> [DIRECTIONS FOR THIS TASK]
Output the whole listing below. Keep it exact.
-- ENTRIES SUPPLIED follows --
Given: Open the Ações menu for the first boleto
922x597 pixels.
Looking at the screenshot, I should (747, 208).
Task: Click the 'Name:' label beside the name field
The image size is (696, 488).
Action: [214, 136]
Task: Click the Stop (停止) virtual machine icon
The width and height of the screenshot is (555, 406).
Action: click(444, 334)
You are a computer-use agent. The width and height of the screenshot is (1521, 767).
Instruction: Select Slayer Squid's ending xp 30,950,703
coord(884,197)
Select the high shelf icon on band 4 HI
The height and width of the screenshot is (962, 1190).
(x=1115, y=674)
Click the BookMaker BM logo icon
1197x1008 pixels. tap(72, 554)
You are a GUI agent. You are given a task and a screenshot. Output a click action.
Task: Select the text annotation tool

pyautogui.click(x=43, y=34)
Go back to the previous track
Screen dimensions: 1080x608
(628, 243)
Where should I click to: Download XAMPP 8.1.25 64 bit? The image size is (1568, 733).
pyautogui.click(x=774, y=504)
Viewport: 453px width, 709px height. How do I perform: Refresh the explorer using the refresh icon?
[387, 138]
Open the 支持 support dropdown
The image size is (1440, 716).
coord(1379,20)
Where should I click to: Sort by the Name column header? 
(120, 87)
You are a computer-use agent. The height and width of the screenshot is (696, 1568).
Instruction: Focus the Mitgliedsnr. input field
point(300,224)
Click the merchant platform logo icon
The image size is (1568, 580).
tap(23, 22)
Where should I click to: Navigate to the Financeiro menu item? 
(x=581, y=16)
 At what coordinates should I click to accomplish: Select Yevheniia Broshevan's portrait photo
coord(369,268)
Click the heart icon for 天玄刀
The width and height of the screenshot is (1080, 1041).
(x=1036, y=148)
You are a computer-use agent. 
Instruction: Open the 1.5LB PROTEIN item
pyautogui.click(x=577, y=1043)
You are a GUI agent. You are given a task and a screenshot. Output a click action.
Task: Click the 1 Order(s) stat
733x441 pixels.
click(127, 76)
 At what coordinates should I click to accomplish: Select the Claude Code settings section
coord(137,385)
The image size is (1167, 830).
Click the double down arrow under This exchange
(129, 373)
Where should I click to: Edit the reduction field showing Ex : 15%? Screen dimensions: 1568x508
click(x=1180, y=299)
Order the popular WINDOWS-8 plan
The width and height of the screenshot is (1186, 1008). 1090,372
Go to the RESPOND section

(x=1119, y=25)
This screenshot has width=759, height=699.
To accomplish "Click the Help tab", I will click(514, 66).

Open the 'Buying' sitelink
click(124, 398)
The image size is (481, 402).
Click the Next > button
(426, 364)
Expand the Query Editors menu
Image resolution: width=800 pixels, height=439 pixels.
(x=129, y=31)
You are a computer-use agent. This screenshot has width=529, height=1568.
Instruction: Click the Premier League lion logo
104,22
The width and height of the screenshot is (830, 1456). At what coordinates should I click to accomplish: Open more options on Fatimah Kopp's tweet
-- ENTRIES SUPPLIED concluded --
> [PROBLEM SOLUTION]
Given: Open the Ações menu for the first boleto
922x597 pixels.
Looking at the screenshot, I should (747, 208).
Task: Click the 'Name:' label beside the name field
The image size is (696, 488).
Action: [214, 136]
Task: Click the Stop (停止) virtual machine icon
The width and height of the screenshot is (555, 406).
Action: click(444, 334)
You are a computer-use agent. The width and height of the screenshot is (1521, 767).
Instruction: Select Slayer Squid's ending xp 30,950,703
coord(884,197)
Select the high shelf icon on band 4 HI
The height and width of the screenshot is (962, 1190).
(x=1115, y=674)
Click the BookMaker BM logo icon
1197x1008 pixels. tap(72, 554)
You are a GUI agent. You are given a task and a screenshot. Output a click action.
Task: Select the text annotation tool

pyautogui.click(x=43, y=34)
Go back to the previous track
Screen dimensions: 1080x608
(628, 243)
Where should I click to: Download XAMPP 8.1.25 64 bit? The image size is (1568, 733).
pyautogui.click(x=774, y=504)
Viewport: 453px width, 709px height. How do I perform: Refresh the explorer using the refresh icon?
[387, 138]
Open the 支持 support dropdown
The image size is (1440, 716).
coord(1379,20)
Where should I click to: Sort by the Name column header? 
(120, 87)
You are a computer-use agent. The height and width of the screenshot is (696, 1568).
Instruction: Focus the Mitgliedsnr. input field
point(300,224)
Click the merchant platform logo icon
The image size is (1568, 580).
tap(23, 22)
Where should I click to: Navigate to the Financeiro menu item? 
(x=581, y=16)
 At what coordinates should I click to accomplish: Select Yevheniia Broshevan's portrait photo
coord(369,268)
Click the heart icon for 天玄刀
The width and height of the screenshot is (1080, 1041).
(x=1036, y=148)
You are a computer-use agent. 
Instruction: Open the 1.5LB PROTEIN item
pyautogui.click(x=577, y=1043)
You are a GUI agent. You are given a task and a screenshot. Output a click action.
Task: Click the 1 Order(s) stat
733x441 pixels.
click(127, 76)
 At what coordinates should I click to accomplish: Select the Claude Code settings section
coord(137,385)
The image size is (1167, 830).
Click the double down arrow under This exchange
(129, 373)
Where should I click to: Edit the reduction field showing Ex : 15%? Screen dimensions: 1568x508
click(x=1180, y=299)
Order the popular WINDOWS-8 plan
The width and height of the screenshot is (1186, 1008). 1090,372
Go to the RESPOND section

(x=1119, y=25)
This screenshot has width=759, height=699.
To accomplish "Click the Help tab", I will click(514, 66).

Open the 'Buying' sitelink
click(124, 398)
The image size is (481, 402).
Click the Next > button
(426, 364)
Expand the Query Editors menu
Image resolution: width=800 pixels, height=439 pixels.
(x=129, y=31)
You are a computer-use agent. This screenshot has width=529, height=1568.
Instruction: Click the Premier League lion logo
104,22
The width and height of the screenshot is (830, 1456). At what coordinates should I click to accomplish: Open more options on Fatimah Kopp's tweet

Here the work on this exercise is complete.